KB Home Earnings Show Continued Housing and Builder Trouble (KBH, TOL, LEN)

Shares of KB Home (NYSE: KBH) are down more than -7% this morning following the company’s second quarter earnings report. KB Home earnings included diluted EPS loss of -$0.40 on revenues of $374 million. Analysts had been expecting an EPS earnings loss from KBH of -$0.30 on revenues of $373.6 million.

A week ago, Toll Brothers, Inc. (NYSE: TOL) released an update on its third quarter outlook, noting that deposits on new homes were down 20% compared with a year ago. Yesterday,

Lennar Corp. (NYSE: LEN) reported an EPS profit of $0.21 on revenues of $814.5 million. Lennar earnings included revenues that failed to meet estimates of $836 million, but beat the EPS break-even estimate.

The problem is not mortgage rates, which reached an all-time low of 4.69% this week, according to Freddie Mac.

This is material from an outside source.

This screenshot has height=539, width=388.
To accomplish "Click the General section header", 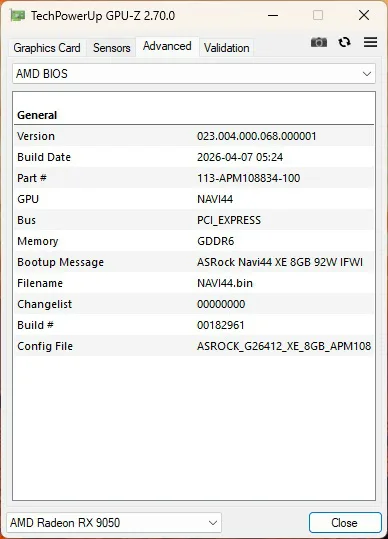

That’s the lowest rate since Freddie started keeping records in 1971, but sales are falling and mortgage applications are too.

Home buyers just don’t pay any attention to mortgage rates any more. The chief concerns are fear of unemployment, the expiration of the home-buyer’s tax credit, and tougher lending standards. People are simply scared of taking on debt, or they’re scared of losing their jobs, or they’re scared of being rejected for a mortgage. That’s trouble for Lennar, KB Home and others.

Unemployment is pegged to remain above 9% through the end of this year. Today’s announcement that GDP rose just 2.7% last quarter instead of the 3.5% reported earlier won’t help reduce unemployment. GDP has to grow by about 3% just to accommodate new entrants into the job market, and it has to grow by about 5% in order to lower unemployment by 1%. That’s not happening.

Low mortgage rates are having little effect on new loans, but refinancings are climbing a bit after having fallen by 50% from the refinancing surge of early 2009. Lenders are demanding blue-chip credit and consumers who don’t think they’ll qualify just don’t bother to try.

KB Home reports a backlog of 3,175 homes at the end of the second quarter, down 17% from a year ago. Homes delivered fell 3% and the selling price fell 5%. Future revenues from the current backlog total $648.2 million, a 19% drop from a year ago. That is in line with Lennar’s reported drop of 4.4% on its average selling price and new homes ordered are down 10%.

Amazingly, the home builders are upbeat about prospects for the second half of the year. They believe that the tax credits brought sales forward to April and that pent-up demand for new homes will generate better revenues and profits in the rest of this year.

Fearing for their jobs and unable to get credit, it’s hard to see how home buyers are going to make the homebuilders’ wishes come true.